> [REQUIREMENT]
Taking the line with "For every named target in this 972×2576" as the first and the line with "Economia (623, 2381)" as the last, set down exactly every line in that range from the entries below, and no more.

> [Saved entries]
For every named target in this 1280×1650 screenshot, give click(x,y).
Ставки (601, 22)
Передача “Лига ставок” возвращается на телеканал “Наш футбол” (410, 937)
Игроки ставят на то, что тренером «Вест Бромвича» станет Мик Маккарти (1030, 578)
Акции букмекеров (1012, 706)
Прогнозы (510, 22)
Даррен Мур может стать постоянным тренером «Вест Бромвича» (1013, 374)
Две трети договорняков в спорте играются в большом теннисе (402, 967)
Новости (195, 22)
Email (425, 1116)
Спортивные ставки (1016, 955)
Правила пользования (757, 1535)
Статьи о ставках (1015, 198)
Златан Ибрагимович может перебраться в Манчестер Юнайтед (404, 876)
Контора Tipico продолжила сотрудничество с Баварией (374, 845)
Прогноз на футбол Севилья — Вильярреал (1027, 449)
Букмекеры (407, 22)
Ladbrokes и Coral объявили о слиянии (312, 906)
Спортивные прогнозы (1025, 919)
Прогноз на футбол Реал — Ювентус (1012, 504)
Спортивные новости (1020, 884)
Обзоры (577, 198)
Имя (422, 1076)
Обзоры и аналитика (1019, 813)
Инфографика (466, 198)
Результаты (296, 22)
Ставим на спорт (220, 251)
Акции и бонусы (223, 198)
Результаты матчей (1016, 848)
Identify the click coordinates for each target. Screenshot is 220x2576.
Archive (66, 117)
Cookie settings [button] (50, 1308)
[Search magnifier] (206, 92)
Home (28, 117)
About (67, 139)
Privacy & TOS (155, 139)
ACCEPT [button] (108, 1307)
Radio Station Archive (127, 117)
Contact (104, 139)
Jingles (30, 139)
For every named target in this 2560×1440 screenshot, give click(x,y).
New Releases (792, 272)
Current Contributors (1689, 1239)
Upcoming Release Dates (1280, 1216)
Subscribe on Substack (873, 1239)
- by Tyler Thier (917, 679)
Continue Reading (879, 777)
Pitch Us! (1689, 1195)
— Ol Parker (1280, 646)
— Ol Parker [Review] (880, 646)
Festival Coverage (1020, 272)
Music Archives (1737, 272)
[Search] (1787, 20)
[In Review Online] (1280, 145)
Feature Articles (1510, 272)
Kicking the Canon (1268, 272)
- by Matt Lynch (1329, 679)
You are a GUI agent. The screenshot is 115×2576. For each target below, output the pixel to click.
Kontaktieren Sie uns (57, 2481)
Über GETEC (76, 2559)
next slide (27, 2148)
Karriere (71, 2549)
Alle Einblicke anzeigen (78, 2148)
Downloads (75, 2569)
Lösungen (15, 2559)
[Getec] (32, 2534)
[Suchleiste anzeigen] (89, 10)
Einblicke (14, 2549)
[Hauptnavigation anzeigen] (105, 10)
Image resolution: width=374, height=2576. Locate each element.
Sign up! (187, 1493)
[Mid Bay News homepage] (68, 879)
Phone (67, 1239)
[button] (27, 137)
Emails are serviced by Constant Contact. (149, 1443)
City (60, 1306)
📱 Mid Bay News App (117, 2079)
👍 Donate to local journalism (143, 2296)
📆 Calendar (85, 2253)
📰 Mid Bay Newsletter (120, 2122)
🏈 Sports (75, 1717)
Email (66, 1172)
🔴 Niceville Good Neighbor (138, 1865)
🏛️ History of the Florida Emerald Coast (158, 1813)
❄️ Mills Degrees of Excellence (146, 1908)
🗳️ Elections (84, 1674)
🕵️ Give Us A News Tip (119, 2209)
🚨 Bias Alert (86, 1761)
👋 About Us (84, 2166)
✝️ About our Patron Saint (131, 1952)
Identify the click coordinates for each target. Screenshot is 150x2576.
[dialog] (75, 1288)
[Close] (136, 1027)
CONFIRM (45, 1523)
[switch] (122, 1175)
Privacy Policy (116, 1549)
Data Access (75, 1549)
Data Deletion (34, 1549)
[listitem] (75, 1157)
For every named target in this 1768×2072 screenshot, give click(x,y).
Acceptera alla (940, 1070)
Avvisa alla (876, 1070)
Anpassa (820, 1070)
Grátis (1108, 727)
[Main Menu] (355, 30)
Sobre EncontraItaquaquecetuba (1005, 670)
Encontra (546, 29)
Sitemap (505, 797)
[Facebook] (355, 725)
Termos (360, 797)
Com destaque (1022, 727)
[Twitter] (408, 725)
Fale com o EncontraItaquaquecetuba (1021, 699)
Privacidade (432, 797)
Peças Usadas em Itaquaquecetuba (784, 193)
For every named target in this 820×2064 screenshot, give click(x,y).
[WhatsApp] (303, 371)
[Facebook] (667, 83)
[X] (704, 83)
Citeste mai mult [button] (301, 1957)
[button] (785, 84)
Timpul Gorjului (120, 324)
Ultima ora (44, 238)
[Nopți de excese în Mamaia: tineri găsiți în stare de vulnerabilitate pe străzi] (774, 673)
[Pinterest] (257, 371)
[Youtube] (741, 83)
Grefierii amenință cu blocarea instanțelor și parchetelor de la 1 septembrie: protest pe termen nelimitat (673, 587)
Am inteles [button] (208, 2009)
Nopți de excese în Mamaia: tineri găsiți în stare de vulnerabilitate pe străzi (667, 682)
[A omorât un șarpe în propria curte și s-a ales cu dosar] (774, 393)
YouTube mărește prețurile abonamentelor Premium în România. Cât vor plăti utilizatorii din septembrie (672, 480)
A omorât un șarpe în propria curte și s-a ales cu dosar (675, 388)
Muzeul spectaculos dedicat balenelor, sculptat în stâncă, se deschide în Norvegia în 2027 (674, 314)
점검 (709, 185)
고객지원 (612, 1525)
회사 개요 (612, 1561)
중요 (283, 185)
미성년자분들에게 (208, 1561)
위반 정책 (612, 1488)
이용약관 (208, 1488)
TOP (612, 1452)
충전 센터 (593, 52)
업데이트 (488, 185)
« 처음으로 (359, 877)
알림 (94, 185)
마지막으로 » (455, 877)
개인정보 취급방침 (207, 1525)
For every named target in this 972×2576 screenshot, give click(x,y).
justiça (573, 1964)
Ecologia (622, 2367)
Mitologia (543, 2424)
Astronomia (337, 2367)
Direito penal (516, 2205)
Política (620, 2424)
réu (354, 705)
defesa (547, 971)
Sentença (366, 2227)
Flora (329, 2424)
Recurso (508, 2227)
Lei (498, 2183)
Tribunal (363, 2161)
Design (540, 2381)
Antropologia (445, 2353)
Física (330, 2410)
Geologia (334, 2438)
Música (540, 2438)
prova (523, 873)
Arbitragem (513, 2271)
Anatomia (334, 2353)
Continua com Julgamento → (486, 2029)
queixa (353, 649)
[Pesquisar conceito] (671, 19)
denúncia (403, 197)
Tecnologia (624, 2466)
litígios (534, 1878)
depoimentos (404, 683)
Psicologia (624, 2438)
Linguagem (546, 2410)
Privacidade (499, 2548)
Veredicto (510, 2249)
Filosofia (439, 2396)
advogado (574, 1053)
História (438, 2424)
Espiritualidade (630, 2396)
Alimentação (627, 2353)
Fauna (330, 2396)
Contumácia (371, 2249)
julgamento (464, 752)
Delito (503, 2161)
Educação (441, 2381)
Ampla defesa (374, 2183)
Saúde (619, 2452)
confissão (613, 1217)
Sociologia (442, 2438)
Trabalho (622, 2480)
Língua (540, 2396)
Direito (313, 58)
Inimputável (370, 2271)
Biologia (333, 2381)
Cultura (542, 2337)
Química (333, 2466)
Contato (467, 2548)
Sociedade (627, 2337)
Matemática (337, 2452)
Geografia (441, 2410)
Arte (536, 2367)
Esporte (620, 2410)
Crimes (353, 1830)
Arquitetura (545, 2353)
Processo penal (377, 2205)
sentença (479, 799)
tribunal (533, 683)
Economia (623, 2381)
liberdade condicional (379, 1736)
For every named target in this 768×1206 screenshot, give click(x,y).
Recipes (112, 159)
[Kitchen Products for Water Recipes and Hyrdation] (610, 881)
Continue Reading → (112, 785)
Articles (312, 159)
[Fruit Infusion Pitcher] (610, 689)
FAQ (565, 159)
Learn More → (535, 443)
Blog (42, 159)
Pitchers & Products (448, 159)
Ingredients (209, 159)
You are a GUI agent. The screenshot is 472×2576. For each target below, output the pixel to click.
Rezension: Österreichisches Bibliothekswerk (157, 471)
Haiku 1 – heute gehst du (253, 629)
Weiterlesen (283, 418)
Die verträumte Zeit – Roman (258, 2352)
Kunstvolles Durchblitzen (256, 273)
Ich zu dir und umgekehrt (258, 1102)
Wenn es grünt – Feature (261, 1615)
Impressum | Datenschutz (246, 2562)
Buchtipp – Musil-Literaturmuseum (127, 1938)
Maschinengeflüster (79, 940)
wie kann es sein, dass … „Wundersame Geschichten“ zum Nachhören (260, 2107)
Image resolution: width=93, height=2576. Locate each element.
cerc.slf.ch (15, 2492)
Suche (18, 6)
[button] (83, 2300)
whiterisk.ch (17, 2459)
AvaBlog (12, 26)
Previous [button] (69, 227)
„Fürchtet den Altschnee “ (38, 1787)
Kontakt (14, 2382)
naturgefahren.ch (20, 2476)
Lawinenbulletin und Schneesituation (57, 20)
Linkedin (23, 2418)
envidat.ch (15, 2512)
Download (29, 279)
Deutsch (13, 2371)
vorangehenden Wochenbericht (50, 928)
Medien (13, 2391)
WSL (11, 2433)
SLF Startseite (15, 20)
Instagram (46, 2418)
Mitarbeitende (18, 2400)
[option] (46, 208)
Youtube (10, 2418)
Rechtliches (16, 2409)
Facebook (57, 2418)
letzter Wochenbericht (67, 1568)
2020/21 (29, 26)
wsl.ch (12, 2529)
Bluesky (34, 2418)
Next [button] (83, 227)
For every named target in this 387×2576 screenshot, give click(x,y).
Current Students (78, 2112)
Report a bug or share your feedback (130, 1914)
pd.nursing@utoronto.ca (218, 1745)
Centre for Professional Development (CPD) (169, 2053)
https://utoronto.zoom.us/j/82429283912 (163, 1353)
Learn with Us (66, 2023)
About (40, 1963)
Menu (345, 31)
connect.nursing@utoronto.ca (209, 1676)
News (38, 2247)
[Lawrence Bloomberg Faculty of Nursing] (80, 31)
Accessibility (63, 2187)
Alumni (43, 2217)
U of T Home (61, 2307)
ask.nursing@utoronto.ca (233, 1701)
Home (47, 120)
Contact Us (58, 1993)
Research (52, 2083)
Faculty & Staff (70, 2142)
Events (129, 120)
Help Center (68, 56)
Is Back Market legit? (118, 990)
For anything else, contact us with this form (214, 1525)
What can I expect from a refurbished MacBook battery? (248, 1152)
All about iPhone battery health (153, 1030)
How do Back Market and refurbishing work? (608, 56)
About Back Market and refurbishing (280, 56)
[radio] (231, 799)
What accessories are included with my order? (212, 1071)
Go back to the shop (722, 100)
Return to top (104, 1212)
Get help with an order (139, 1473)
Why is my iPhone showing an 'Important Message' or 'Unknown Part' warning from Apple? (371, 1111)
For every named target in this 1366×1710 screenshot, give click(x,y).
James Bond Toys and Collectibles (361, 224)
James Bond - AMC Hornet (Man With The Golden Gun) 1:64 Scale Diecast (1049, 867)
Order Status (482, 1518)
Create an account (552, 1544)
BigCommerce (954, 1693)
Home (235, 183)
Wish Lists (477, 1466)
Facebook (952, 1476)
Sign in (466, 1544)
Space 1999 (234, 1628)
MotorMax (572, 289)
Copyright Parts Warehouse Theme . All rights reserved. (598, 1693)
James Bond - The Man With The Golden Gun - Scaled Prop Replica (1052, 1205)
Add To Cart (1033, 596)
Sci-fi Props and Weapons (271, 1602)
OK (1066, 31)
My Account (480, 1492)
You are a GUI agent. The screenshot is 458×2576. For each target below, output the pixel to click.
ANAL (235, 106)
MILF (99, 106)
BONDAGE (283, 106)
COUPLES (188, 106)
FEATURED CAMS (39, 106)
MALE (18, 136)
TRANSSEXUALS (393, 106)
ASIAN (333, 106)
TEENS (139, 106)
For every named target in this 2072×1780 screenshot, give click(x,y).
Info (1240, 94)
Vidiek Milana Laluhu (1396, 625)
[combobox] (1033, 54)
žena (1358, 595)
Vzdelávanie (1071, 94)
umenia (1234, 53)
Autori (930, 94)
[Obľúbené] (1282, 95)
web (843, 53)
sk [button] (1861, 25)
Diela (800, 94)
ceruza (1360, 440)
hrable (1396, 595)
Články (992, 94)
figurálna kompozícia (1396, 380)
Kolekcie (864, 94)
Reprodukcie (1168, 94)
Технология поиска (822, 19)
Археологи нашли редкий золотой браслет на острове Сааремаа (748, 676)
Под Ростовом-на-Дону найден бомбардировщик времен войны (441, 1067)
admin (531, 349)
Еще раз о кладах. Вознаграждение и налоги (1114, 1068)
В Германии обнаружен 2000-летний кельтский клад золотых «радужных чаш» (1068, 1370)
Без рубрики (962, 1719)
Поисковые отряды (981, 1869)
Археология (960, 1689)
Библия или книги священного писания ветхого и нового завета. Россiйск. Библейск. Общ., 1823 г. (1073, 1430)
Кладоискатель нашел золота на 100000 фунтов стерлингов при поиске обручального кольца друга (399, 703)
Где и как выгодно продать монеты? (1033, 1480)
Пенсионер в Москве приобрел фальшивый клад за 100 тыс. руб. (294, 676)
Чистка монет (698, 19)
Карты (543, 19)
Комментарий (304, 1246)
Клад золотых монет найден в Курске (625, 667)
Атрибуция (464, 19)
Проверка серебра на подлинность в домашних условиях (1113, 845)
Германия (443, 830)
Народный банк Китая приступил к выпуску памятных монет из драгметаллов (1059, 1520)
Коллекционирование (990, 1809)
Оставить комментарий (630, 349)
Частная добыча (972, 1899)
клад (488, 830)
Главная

> [RESULT]
For every named target in this 972×2576 screenshot, give click(x,y).
justiça (573, 1964)
Ecologia (622, 2367)
Mitologia (543, 2424)
Astronomia (337, 2367)
Direito penal (516, 2205)
Política (620, 2424)
réu (354, 705)
defesa (547, 971)
Sentença (366, 2227)
Flora (329, 2424)
Recurso (508, 2227)
Lei (498, 2183)
Tribunal (363, 2161)
Design (540, 2381)
Antropologia (445, 2353)
Física (330, 2410)
Geologia (334, 2438)
Música (540, 2438)
prova (523, 873)
Arbitragem (513, 2271)
Anatomia (334, 2353)
Continua com Julgamento → (486, 2029)
queixa (353, 649)
[Pesquisar conceito] (671, 19)
denúncia (403, 197)
Tecnologia (624, 2466)
litígios (534, 1878)
depoimentos (404, 683)
Psicologia (624, 2438)
Linguagem (546, 2410)
Privacidade (499, 2548)
Veredicto (510, 2249)
Filosofia (439, 2396)
advogado (574, 1053)
História (438, 2424)
Espiritualidade (630, 2396)
Alimentação (627, 2353)
Fauna (330, 2396)
Contumácia (371, 2249)
julgamento (464, 752)
Delito (503, 2161)
Educação (441, 2381)
Ampla defesa (374, 2183)
Saúde (619, 2452)
confissão (613, 1217)
Sociologia (442, 2438)
Trabalho (622, 2480)
Língua (540, 2396)
Direito (313, 58)
Inimputável (370, 2271)
Biologia (333, 2381)
Cultura (542, 2337)
Química (333, 2466)
Contato (467, 2548)
Sociedade (627, 2337)
Matemática (337, 2452)
Geografia (441, 2410)
Arte (536, 2367)
Esporte (620, 2410)
Crimes (353, 1830)
Arquitetura (545, 2353)
Processo penal (377, 2205)
sentença (479, 799)
tribunal (533, 683)
Economia (623, 2381)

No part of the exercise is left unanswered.